MATERIAL SUPPLIED ▸
+ + + +

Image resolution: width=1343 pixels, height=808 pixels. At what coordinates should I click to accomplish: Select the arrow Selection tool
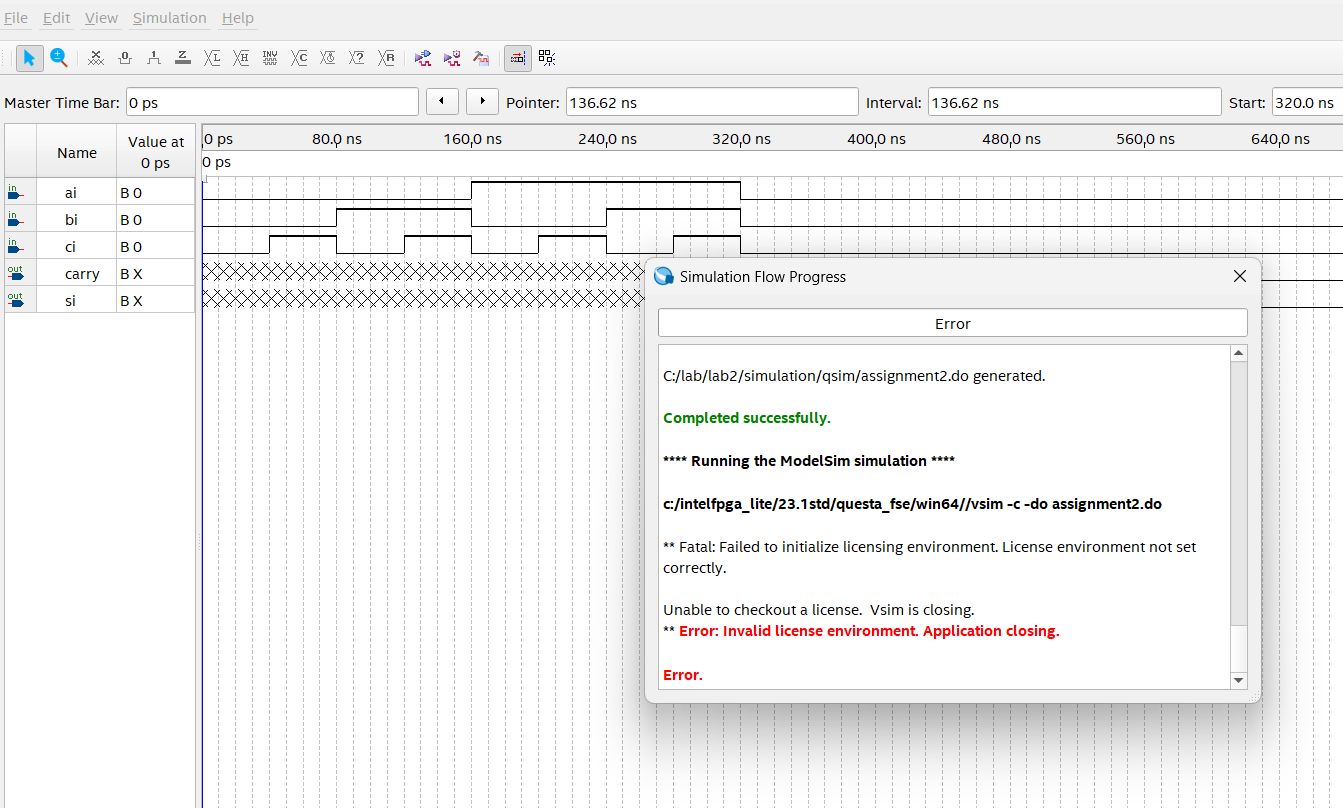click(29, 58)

+ + + +

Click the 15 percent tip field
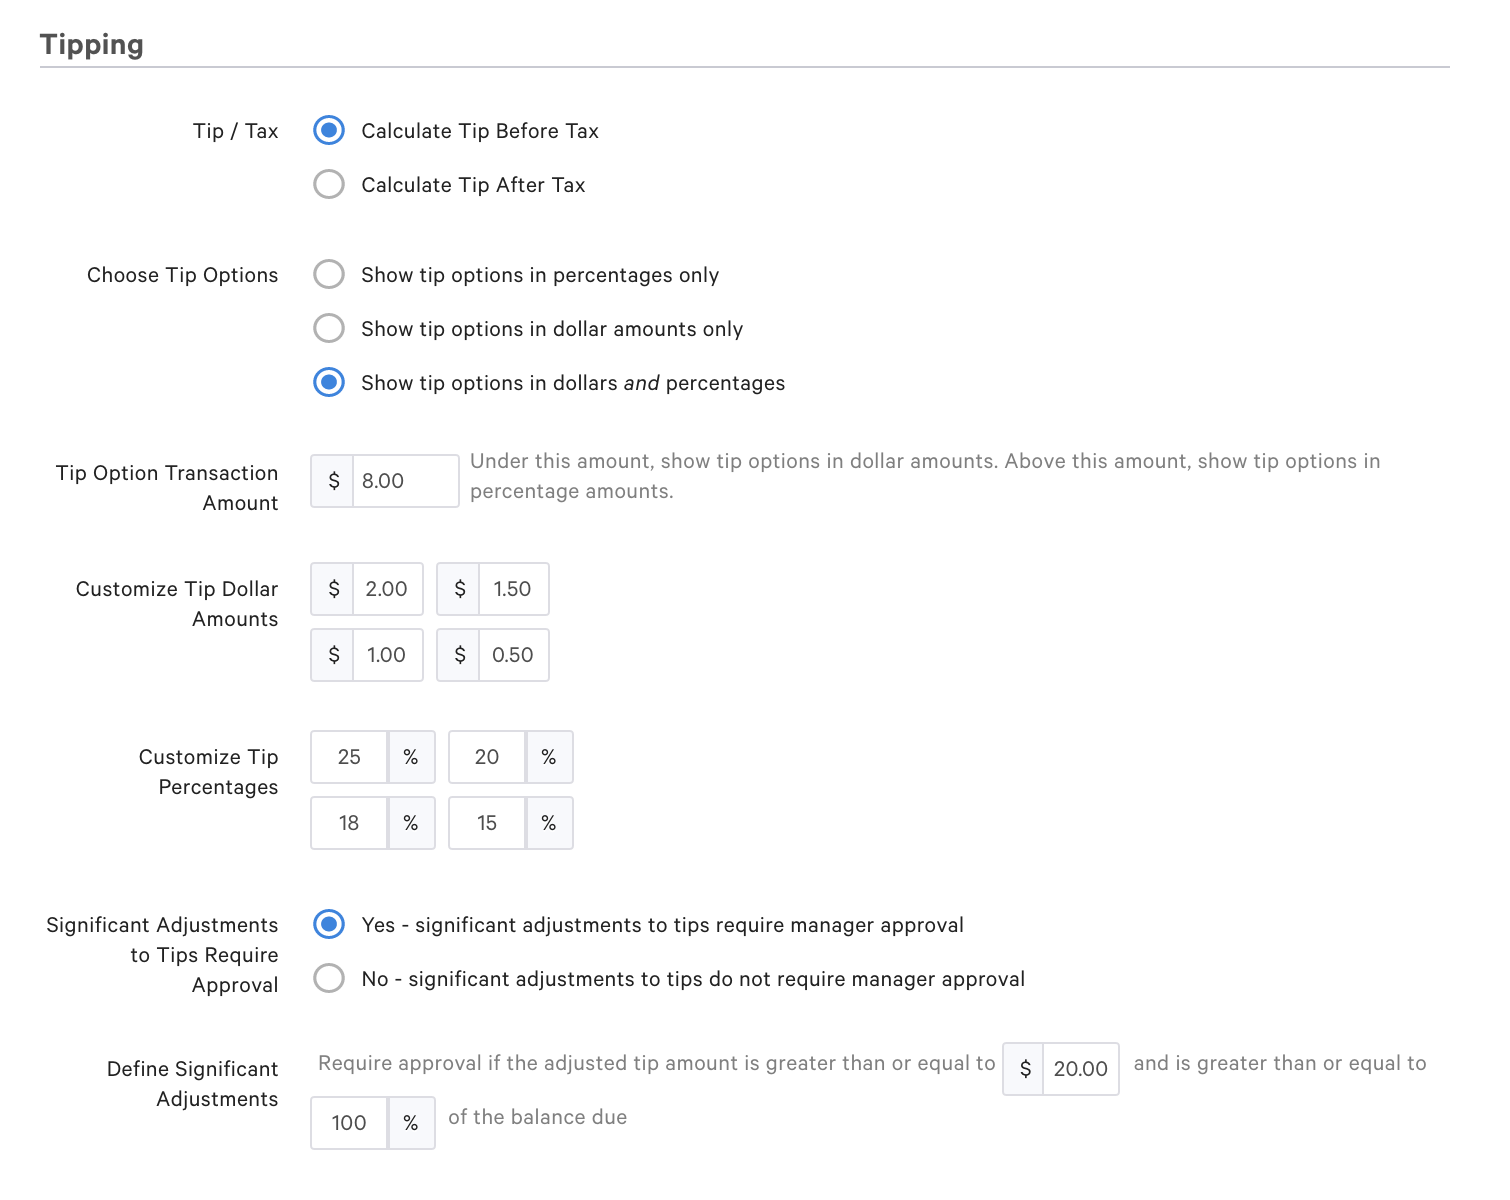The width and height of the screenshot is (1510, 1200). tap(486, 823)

+ + + +

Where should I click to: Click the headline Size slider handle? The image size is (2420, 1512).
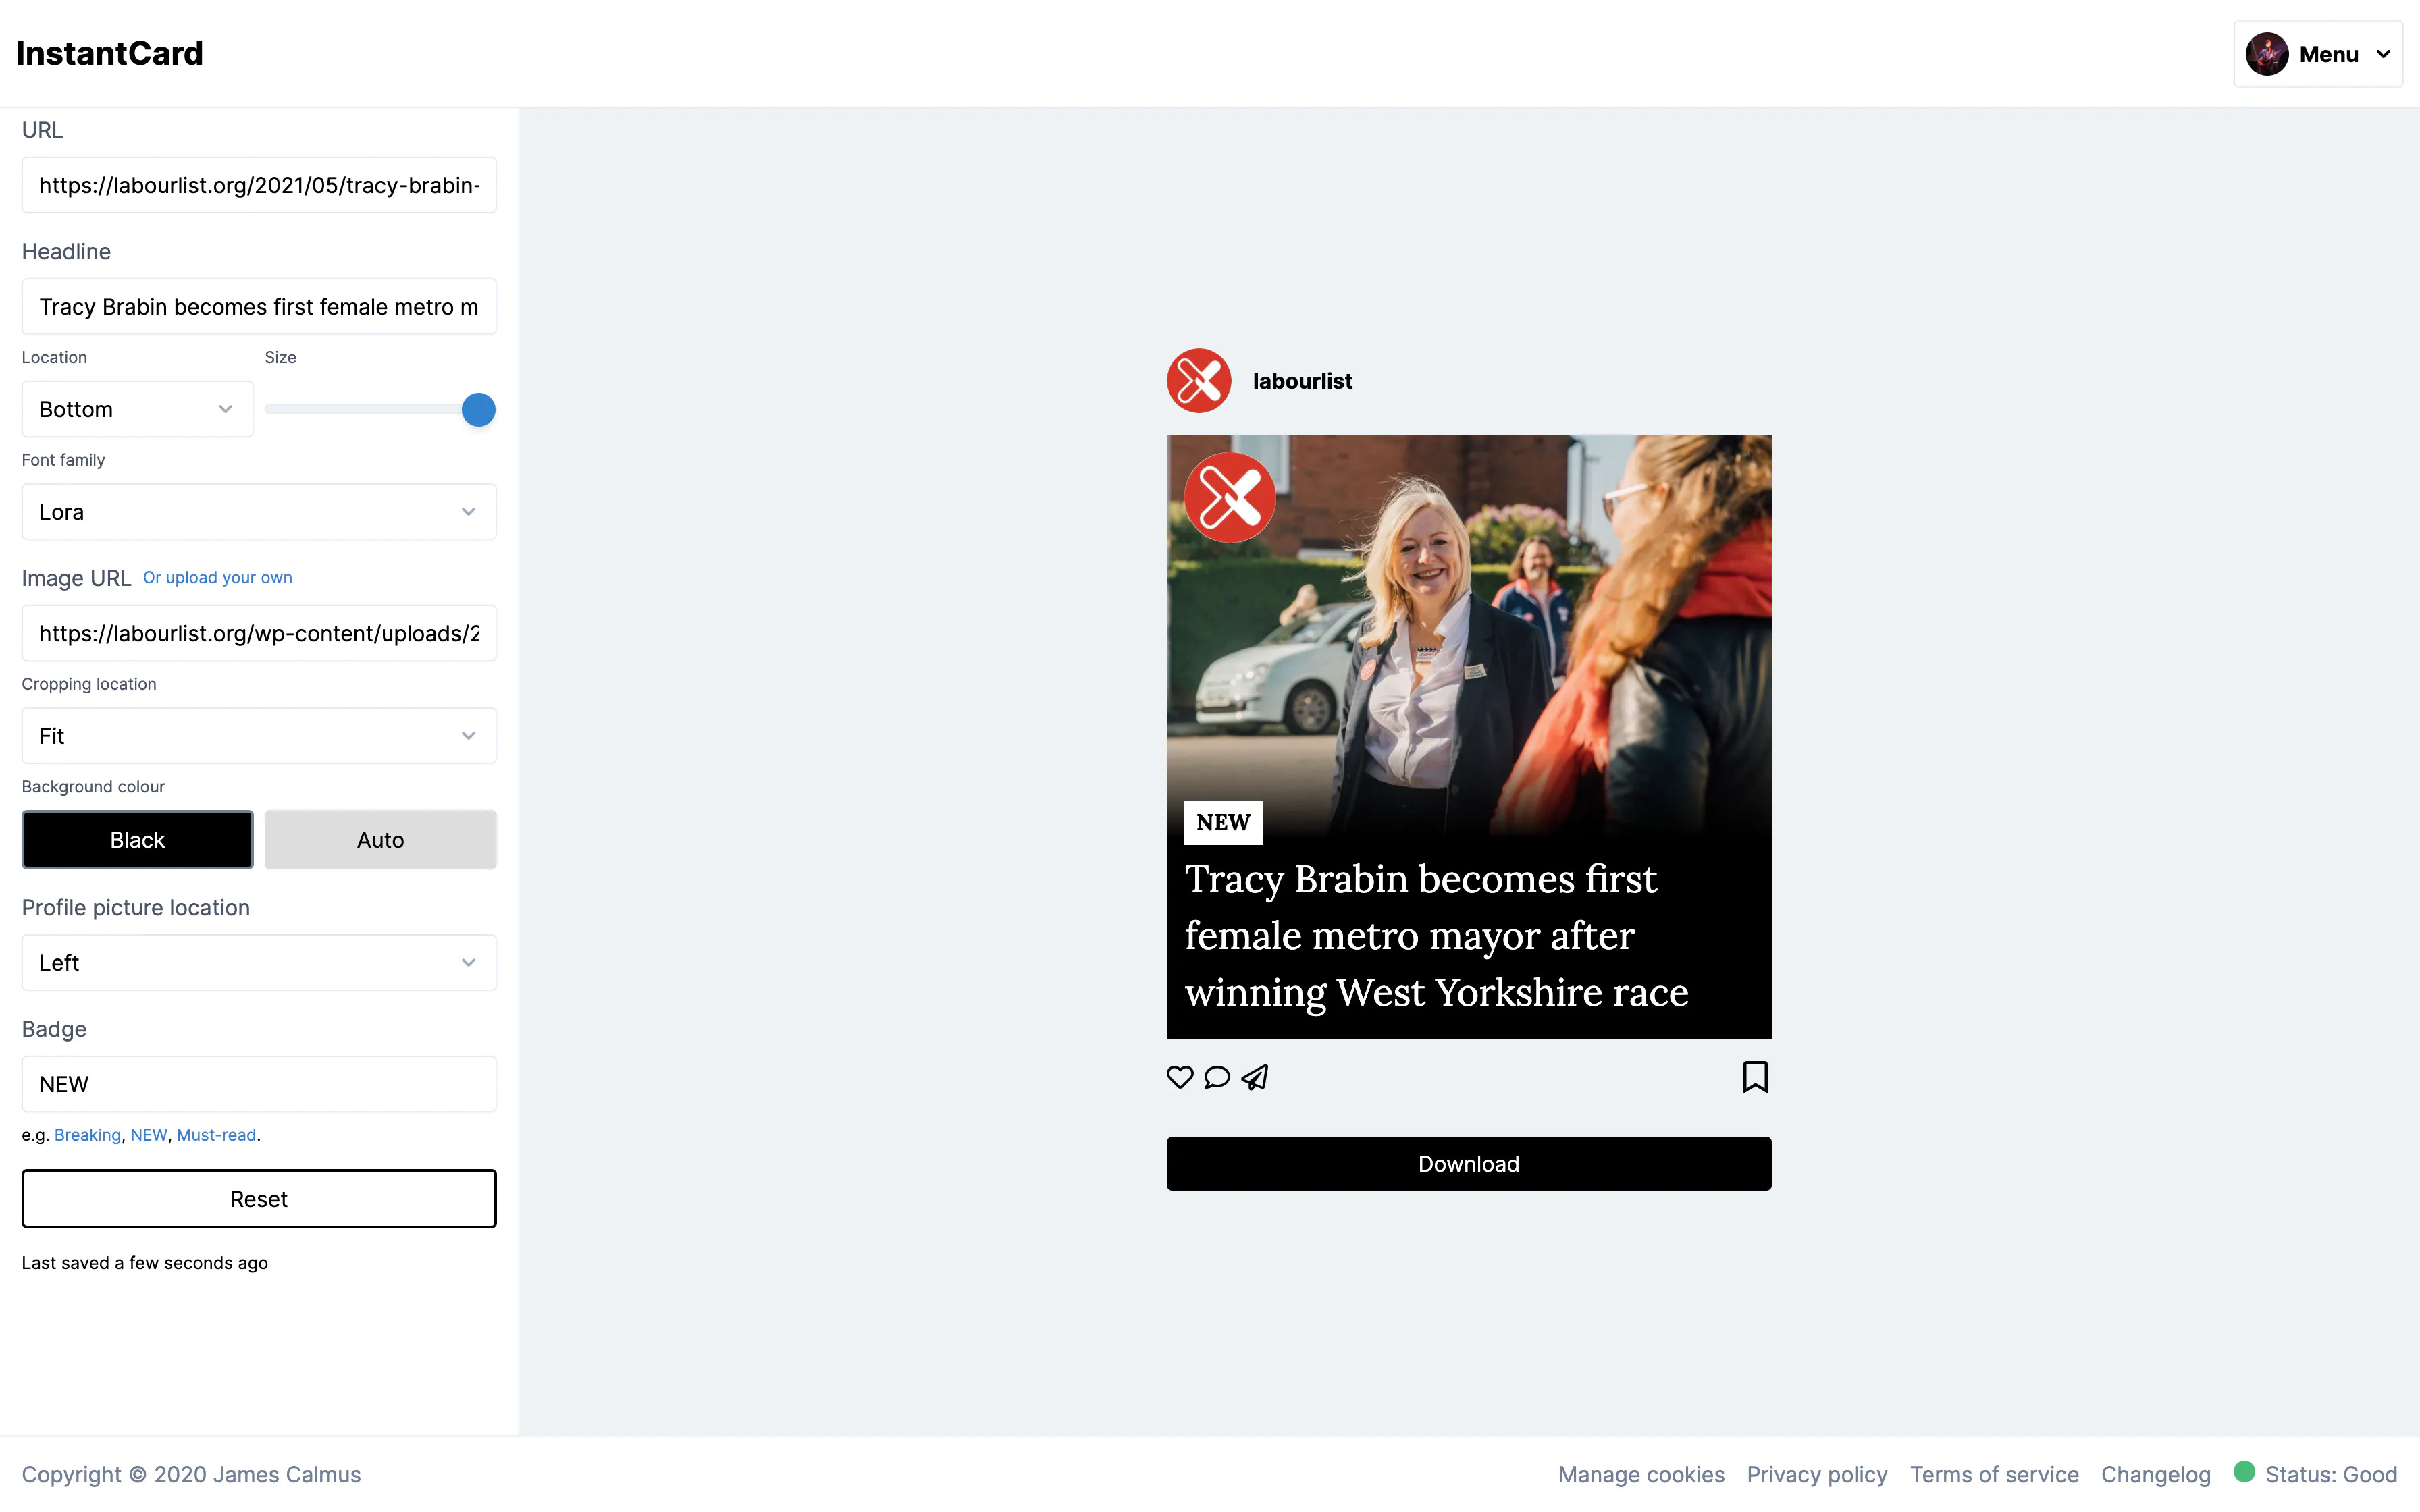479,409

+ + + +

INSTRUCTION ▸ Locate every line in the records above that contains the word "should", and copy each of those lines.

ANSWER TO THIS EXERCISE ▸
Image resolution: width=1343 pixels, height=808 pixels. At what coordinates should I click to accomplish: Select the arrow Selection tool
Where should I click to: Click the headline Size slider handle? The image size is (2420, 1512).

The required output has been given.